The decision is important because it establishes that a certain amount of federal involvement in the development of a domestic oil pipeline does not result in a “major Federal action[]” that would trigger environmental review obligations pursuant to NEPA, 42 U.S.C. § 4332(2)(C).  Generally, construction of a domestic oil pipeline on private land requires no federal authorization because, as the court noted, the federal government does not have permitting authority over domestic pipelines.  Op. at 4 (“Congress has not authorized the federal government to oversee construction of a domestic oil pipeline”).  The extent of the federal government’s NEPA obligations are less clear, however, when a pipeline traverses federal lands, Indian lands, or waters of the United States.  Approximately 28 miles of the Flanagan South pipeline falls under federal jurisdiction.  The remainder, over 560 miles, will run through private land.  Where the pipeline crosses federal waters, Indian lands, and federal land, Enbridge needs to obtain easements, verification of compliance with Nationwide Permit 12 under the CWA, and assurance that the pipeline will not jeopardize species protected by the Endangered Species Act.  According to the plaintiffs, this requires the relevant federal agencies to prepare a NEPA review on the entire pipeline before any construction can begin.
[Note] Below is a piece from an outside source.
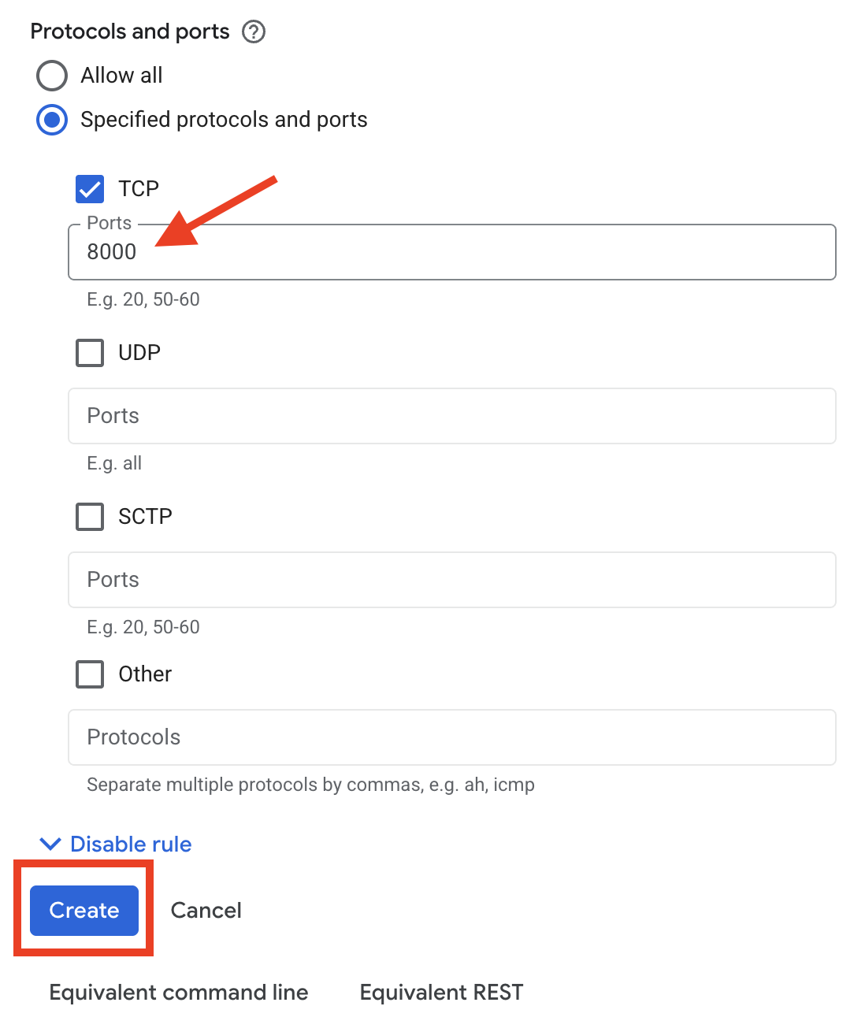Image resolution: width=865 pixels, height=1032 pixels.
Task: Click the TCP ports field containing 8000
Action: (x=451, y=252)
The court disagreed with the plaintiffs, finding that the plaintiffs “significantly overstated the degree of federal involvement in the FS Pipeline in an attempt to shoehorn this essentially private project into the NEPA statute.”  Id. at 39.  In support of its holding, the court distinguished a situation “where there is some federal involvement necessary in a piece of a project” from one where “federal action is a legal condition precedent to accomplishment of an entire nonfederal project.”  Id. at 41 (citation omitted).  In the latter category, the court stated that NEPA generally applies.  In the former category, “the inquiry into the scope of NEPA review turns on the degree of federal ‘control and responsibility’ of a given project as a matter of fact.”  Id.  The court determined that federal action was not a legal condition precedent to construction of the pipeline because there is no comprehensive federal permitting system governing domestic oil pipelines.  Id.  Thus, the court looked to the nature of the federal involvement.
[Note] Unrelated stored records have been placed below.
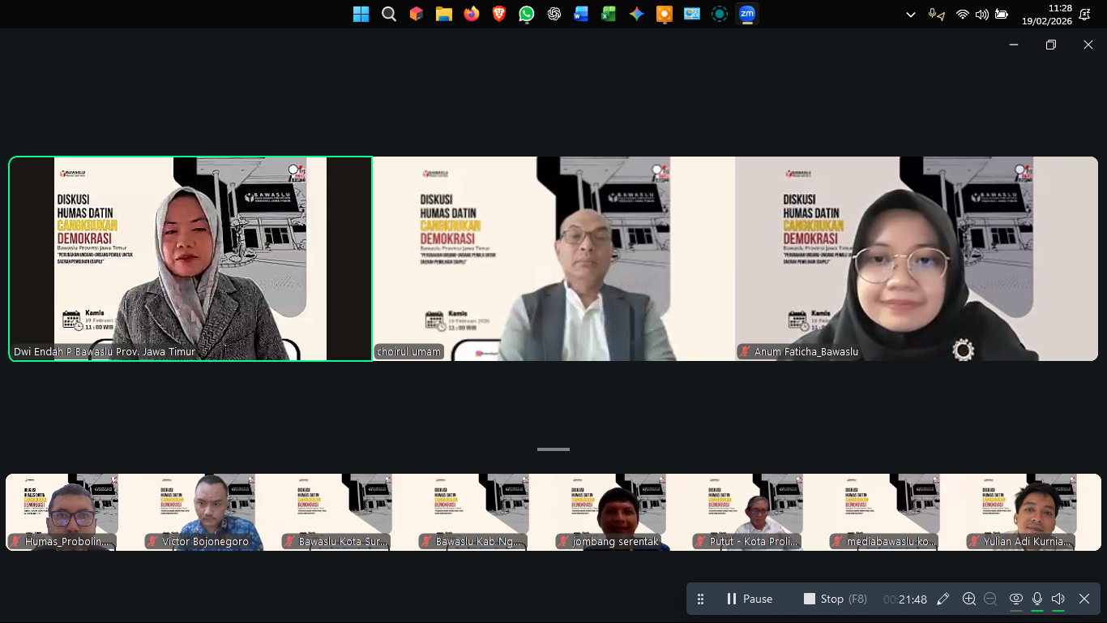Pause the screen recording
Image resolution: width=1107 pixels, height=623 pixels.
(x=749, y=599)
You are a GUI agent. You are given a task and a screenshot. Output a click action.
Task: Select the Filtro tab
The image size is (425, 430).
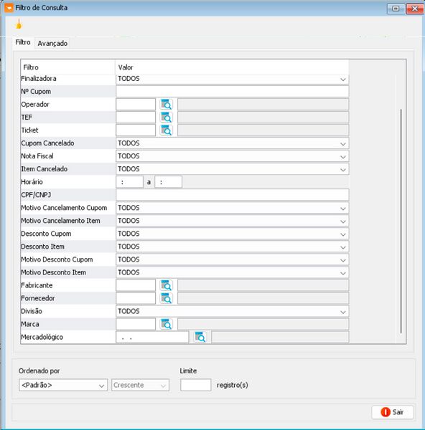click(x=23, y=42)
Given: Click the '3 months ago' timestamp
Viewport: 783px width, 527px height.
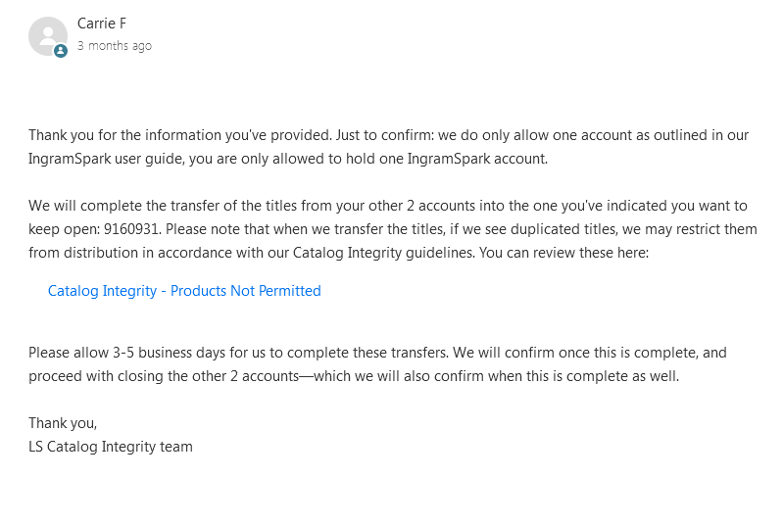Looking at the screenshot, I should pyautogui.click(x=115, y=46).
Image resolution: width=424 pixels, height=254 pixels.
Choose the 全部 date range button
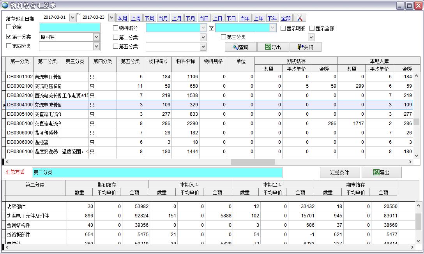coord(286,18)
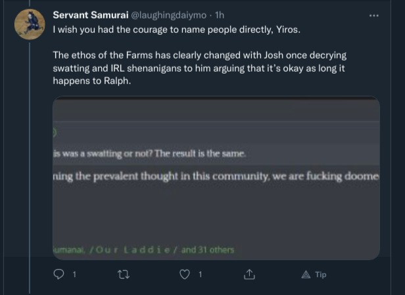Retweet this post using the retweet icon
This screenshot has width=405, height=295.
click(x=123, y=275)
The court held that the plaintiffs were not likely to be successful in showing there was sufficient federal control over the pipeline to trigger NEPA, as required to obtain a preliminary injunction.  In support of this decision, the court noted NEPA analysis was not required where the pipeline crossed federal waters because construction was verified under Nationwide Permit 12.  Id. at 42.  Additionally, the court reasoned that the pipeline’s use of 1.3 miles of federal land and 13.8 miles of land subject to the jurisdiction of the Bureau of Indian Affairs were “minor pieces of federal involvement in a nearly 600-mile pipeline,” and therefore “[fell] short of imbuing the federal government with ‘control and responsibility’ over the pipeline as a whole.”  Id.  Finally, the court cautioned that it was wary of transforming NEPA “into a statute that requires federal oversight of all domestic oil pipelines” in light of the fact that “Congress has not yet seen fit to enact an environmental statute that federalizes the construction of private, domestic oil pipelines[.]”  Id. at 47.

Though this opinion only rules on a motion for a preliminary injunction, its holding is certain to inform future cases involving NEPA challenges to domestic pipelines.